Push to play vs. autoplay
Digital video ads have split into two camps: the user-initiated units favored by big brands, and the autoplay units favored by social platforms. Social platforms have, until now, driven ad innovation, thanks to their massive audience size — according to a recent VB Insight report on Who’s really winning in digital video, people watch over 50,000 years of video per day on YouTube and Facebook.
There’s room for two types of formats, of course — some brands prefer reach and some prefer engagement. And the social platforms building out autoplay provide big audiences and deep targeting. Yet in the face of fraud and viewability issues, autoplay may not address the new baselines that brands need to feel secure in their media buys. Opt-in formats provide specific targeting, longer play times, and make it much harder for malvertisers. However, audiences need a compelling reason to press play, and the number of views is typically less than what autoplay can deliver.
This year we will see more disruptive tension between advertisers and platforms, with agencies in the middle. Will technology drive the next wave of ad formats? Or will agencies leverage their position to steer both brands and their technology partners?
Mediapocalypse, Round 2
Three factors are driving marketers’ desire to evaluate agency relationships: drastic changes in consumer media behavior, the opportunity to reduce costs through consolidation and automation, and the need for greater digital and mobile expertise. 2015 was a record year for media agency reviews, and it would be surprising if the next round of advertisers didn’t follow with their own in 2016.
Greater transparency will help stabilize relationships, and the pace of change for technology and consumer behavior is accelerating. In the last five years alone we’ve seen the rise of native advertising, programmatic buying, branded content, mobile advertising, and shifts to on-demand media consumption. Agencies must navigate all of these changes — plus the new ones that will arise in the next few years.

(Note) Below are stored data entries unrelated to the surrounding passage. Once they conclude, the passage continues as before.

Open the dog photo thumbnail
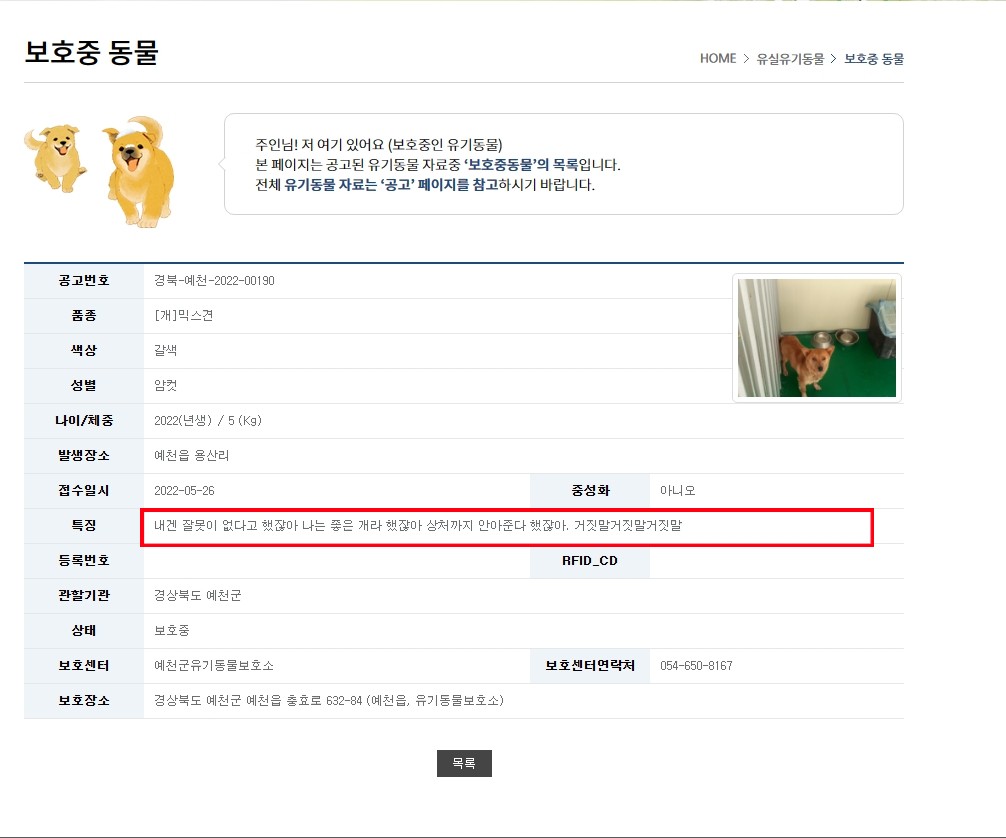1006x838 pixels. pos(817,338)
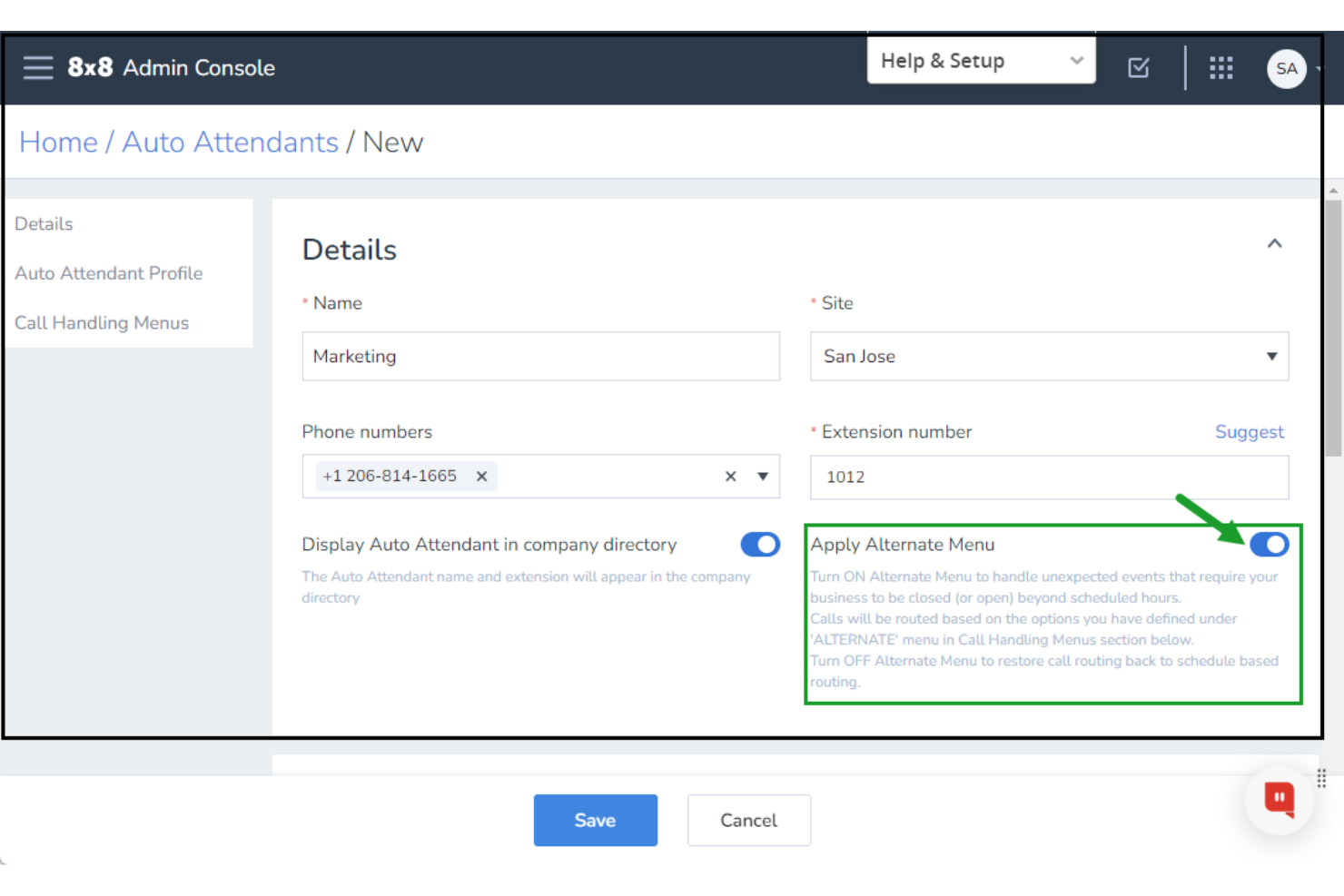The height and width of the screenshot is (896, 1344).
Task: Open the tasks checkmark icon
Action: click(1138, 67)
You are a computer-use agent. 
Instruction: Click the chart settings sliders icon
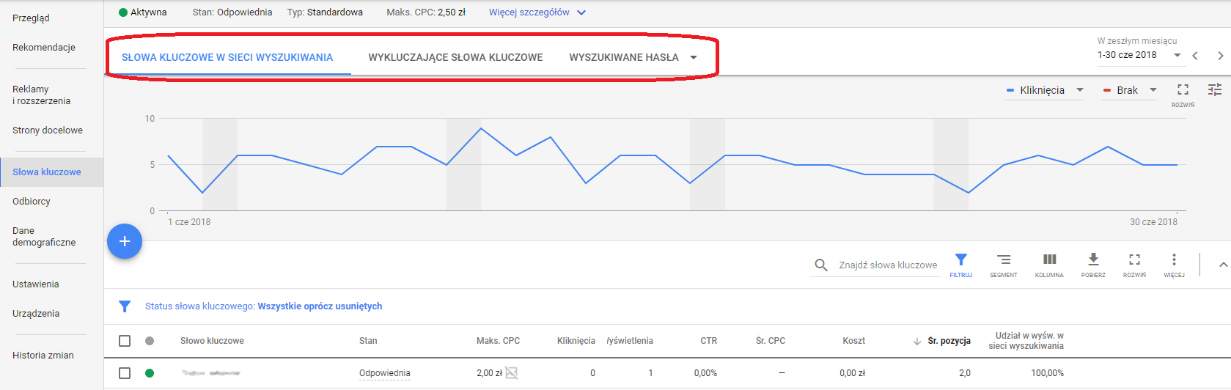tap(1215, 90)
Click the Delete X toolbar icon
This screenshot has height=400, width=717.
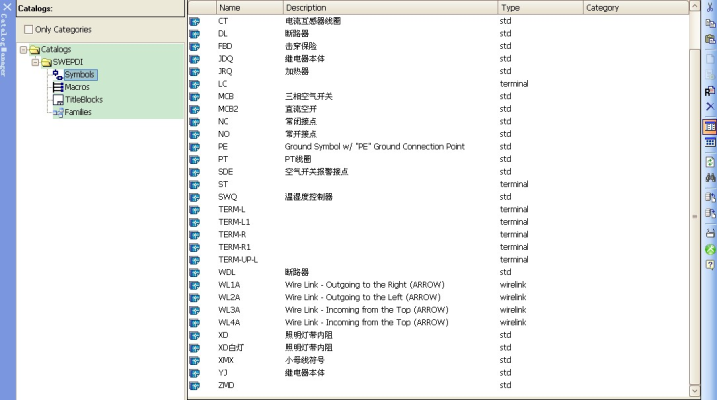(709, 106)
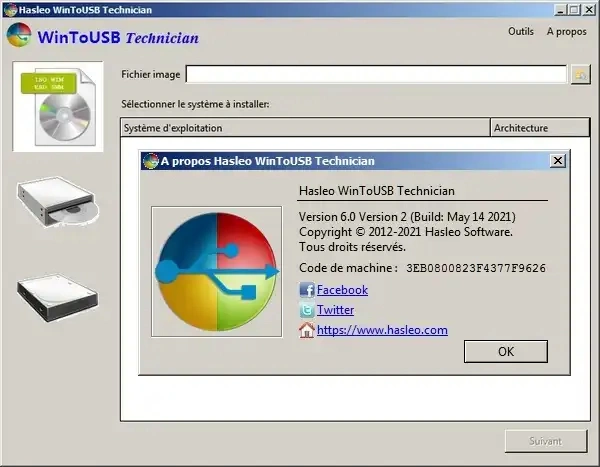This screenshot has height=467, width=600.
Task: Open the Twitter link
Action: pyautogui.click(x=335, y=310)
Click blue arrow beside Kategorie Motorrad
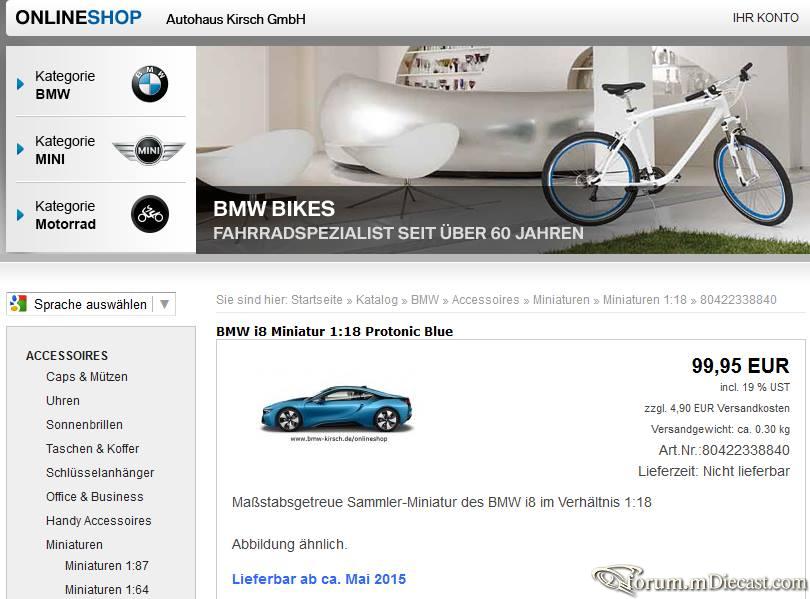The image size is (810, 599). pyautogui.click(x=21, y=215)
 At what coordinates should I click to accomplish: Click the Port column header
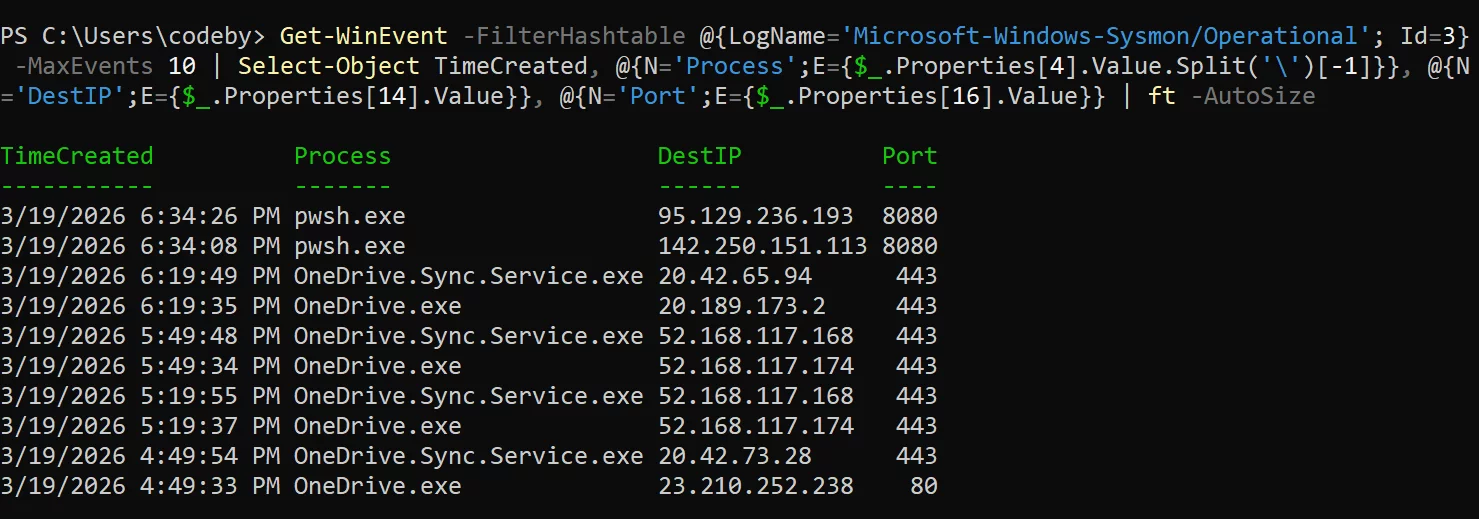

The ad threat whack-a-mole continues
Advertisers, technologists, agencies, and media owners must confront two major threats to their businesses: a rapidly changing audience, and a criminal element that will continually iterate its approach to fraud. The best tool that the industry has against these challenges is innovation, not regulation.
This year, the industry finally committed to addressing issues of legitimacy in ad delivery. And just as MRC, IAB, TAG, and their counterparts sat down to confront them, we had to add ad blockers to the list of disruptive forces on the rise.
Some of these issues can be reduced through regulation and industry standards — especially when it comes to measuring viewability and tracking invalid traffic. More often than not, however, the solution needs to be innovation. Ad blockers, for example, are a consumer-driven response to overly aggressive advertising. Just like shutting down Napster couldn’t save the music industry, shutting down ad blockers fails to address the underlying change in people’s behavior.
Underpinning all of these fights is a race — to see who’s the fastest at changing the game. Technologists have been the quickest to change the media landscape through innovation — whether they’re creating ad products or ad blockers. We’ll be watching in 2016 to see whether brands and agencies can take back the reins and reset the course for the advertising industry.
Mitchell Reichgut is CEO of Jun Group. He has worked in the advertising industry for two decades on both the creative and agency sides.